_Excerpt to read_
Whistleblower legislation in jeopardy – Manickchand

Amended Cyber Crime Bill
…hauls Govt over coals for treatment of transferred Nurse

The passage of the Protected Disclosures Bill counts for nothing when one considers the controversial Cyber Crime (Amendment) Bill, as persons who make unauthorised disclosures face as many as five years in jail if tried and convicted.
This is according to Opposition parliamentarian Priya Manickchand, who, in a heated presentation when the Bill was debated on Friday, decried the fact that the parliamentary Opposition People’s Progressive Party/Civic (PPP/C) has to perpetually watch over Government to restrain it from making oppressive laws.
This was a reference to Public Telecommunications Minister Cathy Hughes, who,

Opposition MP Priya Manickchand

in her presentation to the National Assembly, criticised the Opposition for being absent from the Committee that reviewed the legislation at the time Government inserted the clause into the Bill.
“Minister Hughes was very clear. The PPP was not there to protect the people of Guyana. An honest question this begs is, who are we protecting the people from? We, the PPP, have to come to protect the people from the big bad Government who cannot create laws that serve the people of Guyana.
“The Government is saying that they cannot be trusted to do right as it relates to drafting laws, by themselves. They have to get monitors to tell them they are doing something wrong. What kind of government is that?”
Manickchand pointed to the amended clause nine of the Cyber Crime Bill, which states that “A person commits an offence who, through authorised or unauthorised means, obtains or accesses electronic data which (c) is stored on a computer system and is protected against unauthorised access.”
The penalty on summary conviction is a fine of $3 million and imprisonment of three years, while conviction on indictment earns the accused a fine of $8 million and five years’ imprisonment.
“This clause is completely negating the protection under the whistleblower legislation. This amendment seeks to play with words and then comes back to say any person commits an offence who, through authorised or unauthorised means, obtains or accesses electronic data stored on a computer system and is protected against unauthorised access,” the Member of Parliament (MP) declared.

_Information supplied_
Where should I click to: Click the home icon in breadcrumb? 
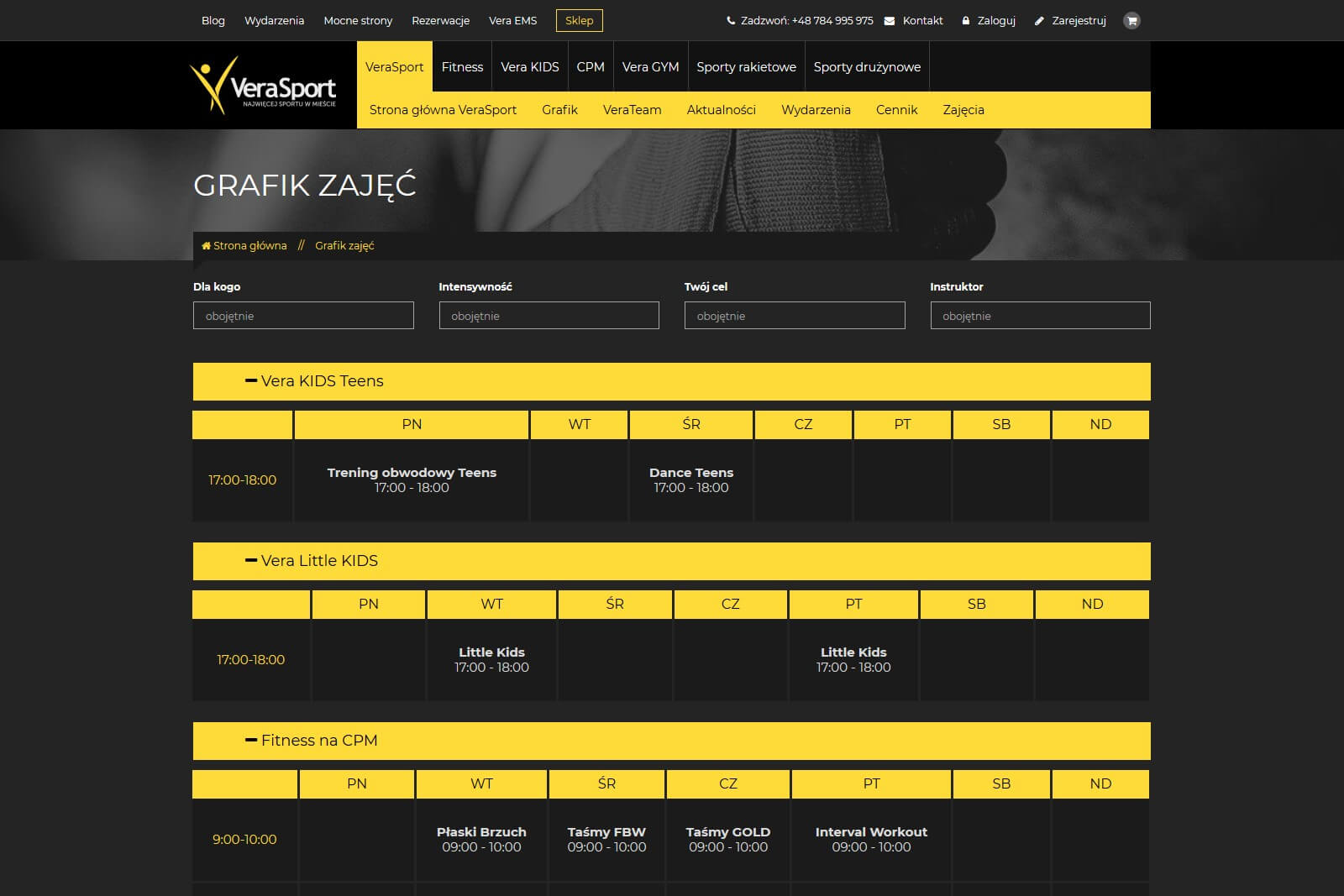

_What to work on_
1. From the news article on the Cyber Crime Bill, extract the passage starting at "Manickchand pointed to" and ending at "five years’ imprisonment.".
2. According to the article on the Cyber Crime Bill, why does Manickchand say the passage of the Protected Disclosures Bill counts for nothing? Answer in one to three sentences.
3. Carry on the article about the Cyber Crime Bill from its last paragraph.

_Response list_
1.
Manickchand pointed to the amended clause nine of the Cyber Crime Bill, which states that “A person commits an offence who, through authorised or unauthorised means, obtains or accesses electronic data which (c) is stored on a computer system and is protected against unauthorised access.”
The penalty on summary conviction is a fine of $3 million and imprisonment of three years, while conviction on indictment earns the accused a fine of $8 million and five years’ imprisonment.

2. She says the Cyber Crime (Amendment) Bill undoes it, because persons who make unauthorised disclosures face as many as five years in jail if tried and convicted. In her words, the amended clause nine completely negates the protection under the whistleblower legislation.

3.
“Almost all information that would come to us through whistleblower is stored on a computer system and is protected against unauthorised computer access. That’s why the person has to blow the whistle,” Manickchand stressed. “Because it’s unauthorised information … and we know what this government has done to the nurse who blew the whistle on what was happening at her hospital. What has happened to that poor nurse, your own supporter?” Manickchand asked, to which Public Security Minister Khemraj Ramjattan replied, “she’s still a nurse” as he heckled the MP.
“Banished! Shamelessly removed from the position that she held, for doing what we say we want people to do,” Manickchand finished.
Sherlyn Marks, the nurse in question, was initially attached to a West Coast Berbice hospital. She was transferred with immediate effect during the last week in April last year after she had made complaints against a former A Partnership for National Unity/Alliance For Change (APNU/AFC) Councillor.
She claimed that the former Councillor had been going to the hospital for an excessive daily dose of the painkiller pethidine. The nurse had accused the regional administration of targeting her.
Nurse Marks, who said she filed complaints twice last year, claimed she refused to administer the 100-millilitre dose to the official, who would turn up daily to receive it.
She said she received a letter of transfer from the Regional Office after being scolded for going to the media with her complaints. Some two days later, the official reportedly resigned from her post and the party.
Persons and organisations, including the Transparency Institute of Guyana Incorporated (TIGI), have been critical of the incident and the potential repercussions for transparency and accountability. TIGI had referred to the case by noting that Marks was bludgeoned into oblivion or worse, “for exposing the abuse of power”.